Europe's medicines watchdog concluded on Thursday that AstraZeneca's coronavirus vaccine still far outweighed any risks after investigating reports of rare blood clotting disorders but said it would add a warning to the product leaflet.
“A causal link with the vaccine is not proven, but is possible and deserves further analysis,” the European Medicines Agency (EMA) said.
The World Health Organisation has previously also said there was no proven link and that the benefits far outweighed any risks.
At least 13 EU member states including Germany, France and Italy have suspended use of the shot pending the outcome of EMA's probe.
Here's what we know so far:
What has happened so far?
More than 45 million shots by various manufacturers have been administered across the EU and the European Economic Area since vaccinations started almost three months ago.
The AstraZeneca vaccine was given to five million people in the EU.
EMA said it had reviewed seven cases of blood clots in multiple blood vessels, called disseminated intravascular coagulation (DIC) and 18 cases of cerebral venous sinus thrombosis (CVST) in people who had received the AstraZeneca shot, most of whom were women.
In Germany, eight people have been diagnosed with CVST within about two weeks of vaccination among the 1.6 million recipients of the shot as of Wednesday, according to the health ministry. Normally one to 1.4 cases would have been expected during that time, the ministry added.

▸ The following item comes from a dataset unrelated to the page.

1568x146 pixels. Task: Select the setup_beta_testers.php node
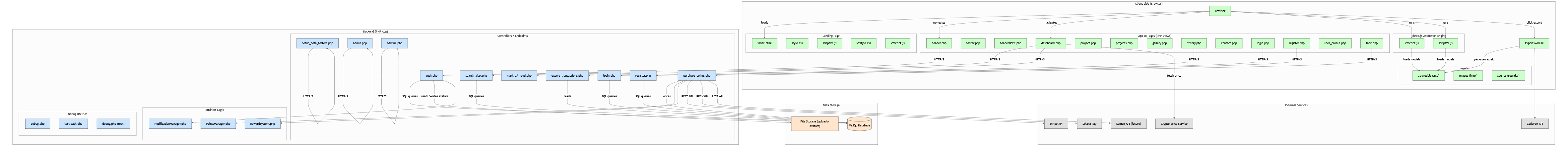(317, 43)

Germany's vaccine authority Paul Ehrlich Institute (PEI) has said the majority of the cases were young to middle-aged women and that there had been three deaths.

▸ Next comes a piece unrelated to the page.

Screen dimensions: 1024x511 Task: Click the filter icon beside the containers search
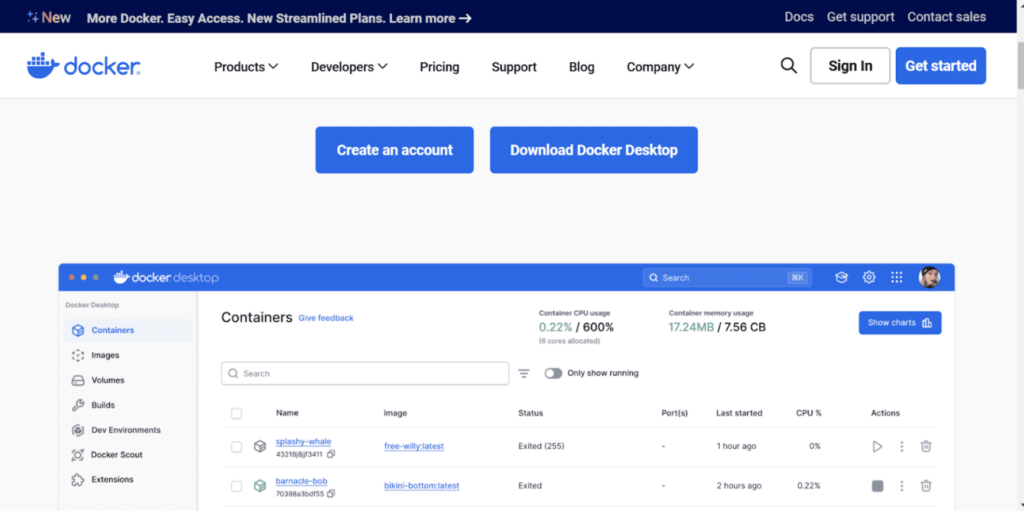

What have other countries and AstraZeneca said?
In Britain, where more than 11 million doses of the AstraZeneca vaccine have been administered, the medicines regulator said on Thursday it was investigating five cases of CVST among recipients, but it reiterated that the benefits of the shot far outweighed any possible risks.
Canada has said health experts are sure all Covid-19 vaccines being administered in the country are safe, including AstraZeneca's.
AstraZeneca said on Sunday a review of safety data of more than 17 million people vaccinated in the United Kingdom and European Union with its vaccine had shown no evidence of an increased risk of blood clots.
What was the EMA investigating?
EMA investigators checked if the frequency of incidences was higher in the vaccinated population than normal background rates.
The normal frequency is drawn from public health statistics or insurance records. This would be combined with a medical analysis of each case and insight from scientific literature.
EMA's head of safety monitoring, Peter Arlett, said on Tuesday the rarity of CVST meant the watchdog would have to rely more heavily on case-by-case analysis rather than on statistical data.
A spokeswomen for Germany's vaccine authority, which is part of the investigation, said prior to the safety review that EMA would not rule on causality.
Instead, EMA would assess the likelihood of an increased risk of the condition and weigh that against the benefits of fighting Covid-19.
For example, the vaccines developed by Pfizer and Moderna have been linked with increased risk of anaphylaxis, but they are still recommended because benefits outweigh the risks of the side effect, which can be treated.
What did the clinical trials show?
AstraZeneca and European regulators have said that concerns about blood coagulation disorders did not emerge during human trials.
Safety monitoring after approval is key because extremely rare side-effects, or those affecting only a small subset of the population, are near impossible to identify during clinical trials, according to Germany's PEI.
Are there any precendents of vaccine safety scares?
In Japan, a governmental recommendation for use of human papillomavirus (HPV) vaccine to prevent cervical cancer has been suspended since June 2013, due to media reports of an alleged pain syndrome. This has drawn criticism from the WHO.
A study published in The Lancet Public Health last year concluded a continued suspension would lead to thousands of cancer deaths over the next decades.
In Ukraine, deep mistrust of vaccines has allowed measles to grow into an epidemic. Vaccine hesitancy there is rooted in corruption and mistrust of authority but also in a temporary government suspension in 2008, when a 17-year-old boy died shortly after receiving a measles-rubella vaccine.